■ **MATERIAL FOR THIS TASK**
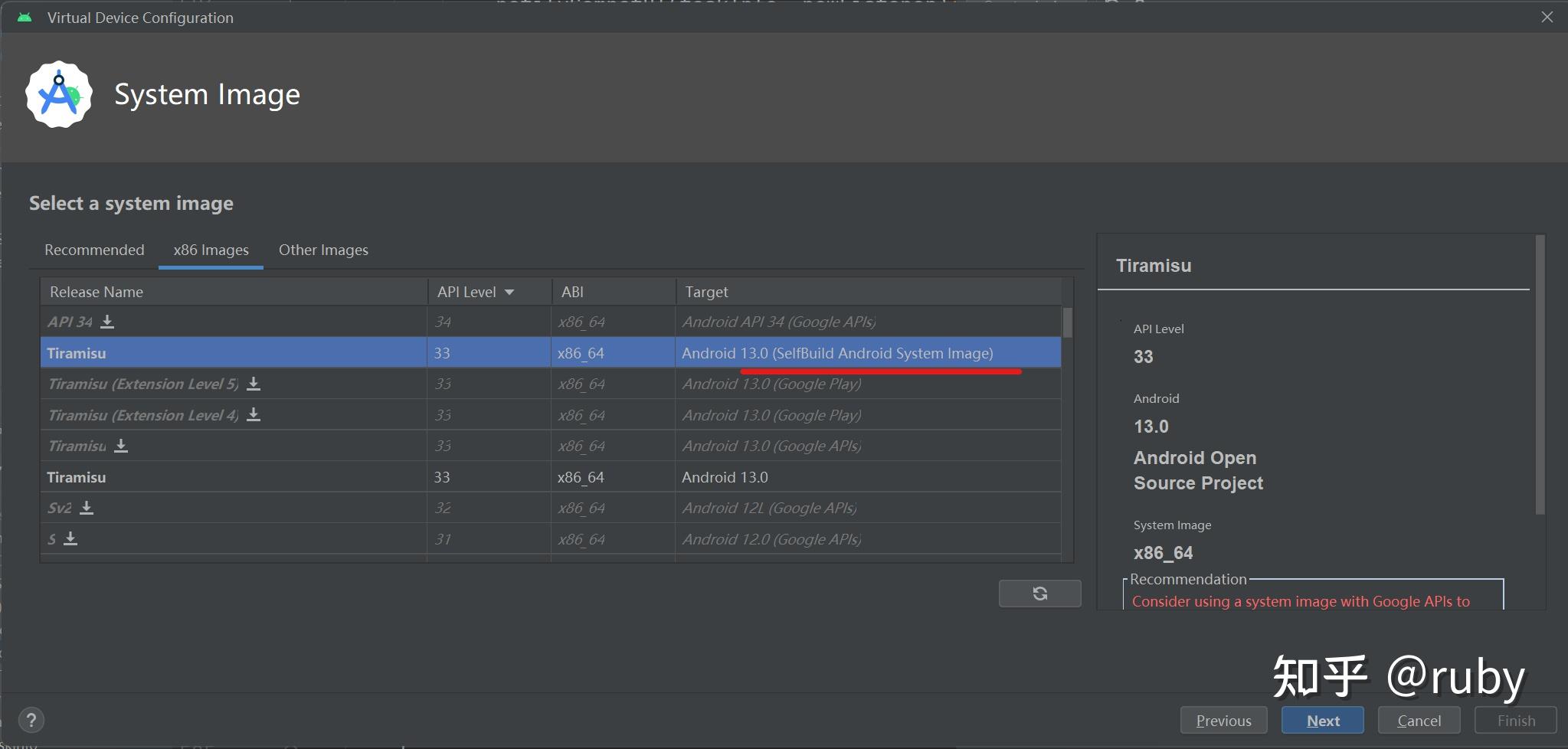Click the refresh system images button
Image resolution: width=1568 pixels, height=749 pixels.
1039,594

...

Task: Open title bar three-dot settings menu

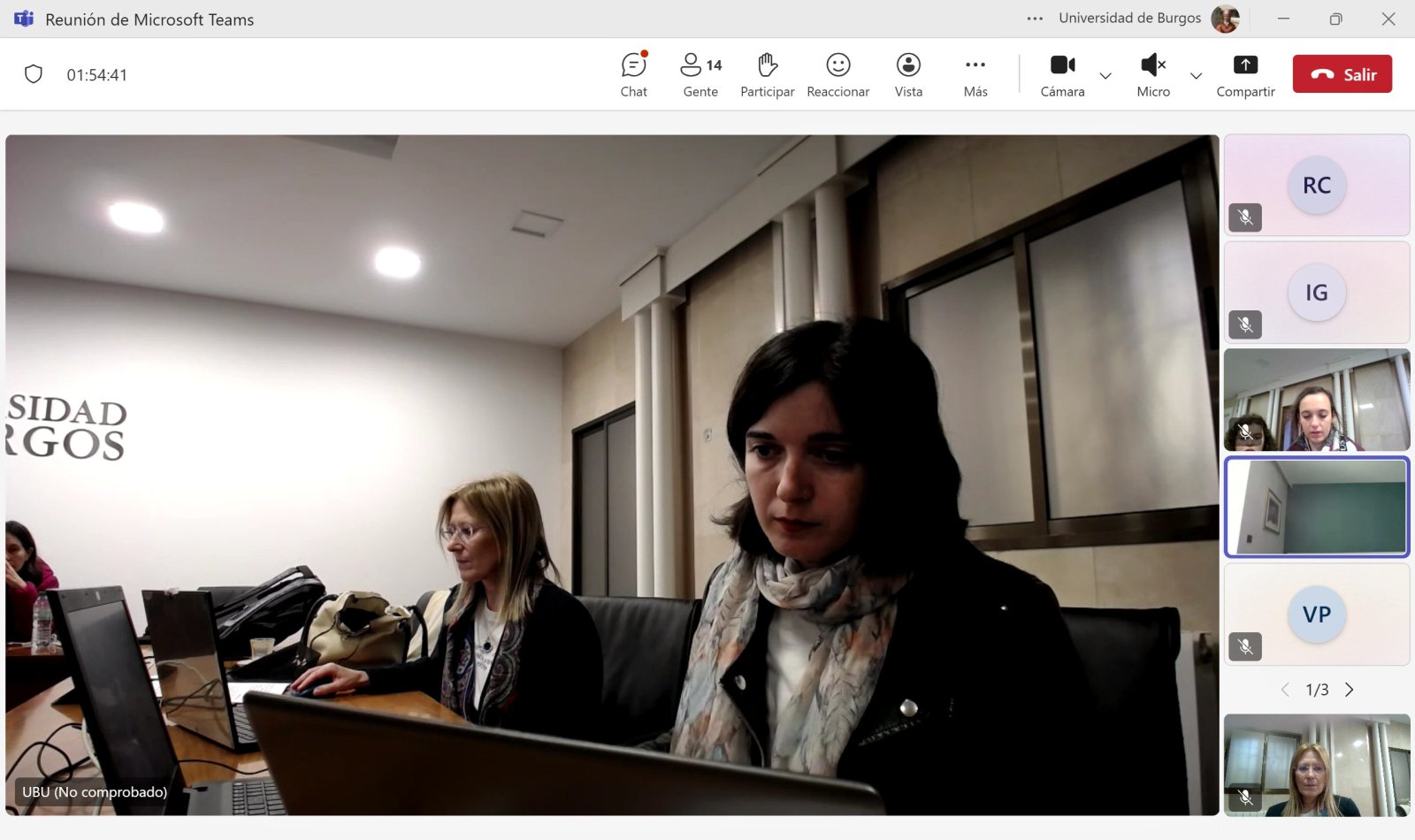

...

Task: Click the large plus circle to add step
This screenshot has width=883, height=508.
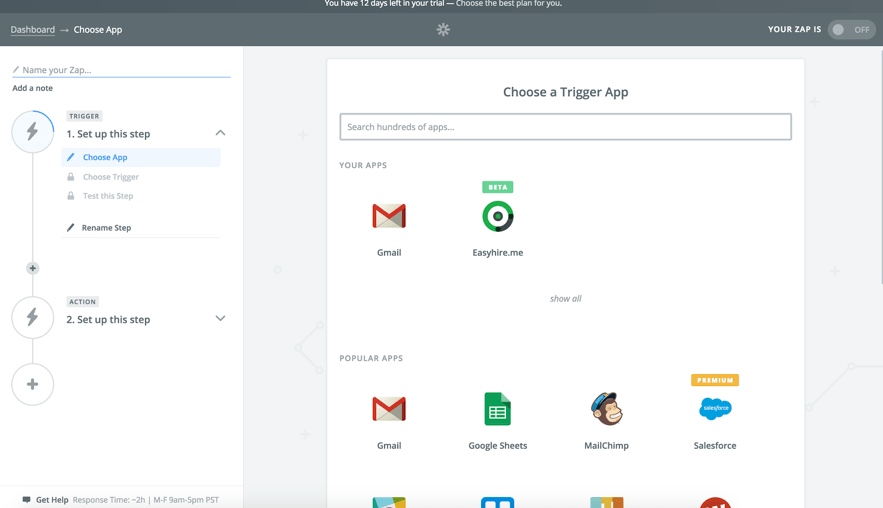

■ **WHAT YOU HAVE TO DO**
Within the listing above, give again exactly every line from the line with "Task: Click the large plus circle to add step" through the line with "This screenshot has width=883, height=508.", both included, and no other line.

■ **ANSWER TO THE PROBLEM**
Task: Click the large plus circle to add step
This screenshot has width=883, height=508.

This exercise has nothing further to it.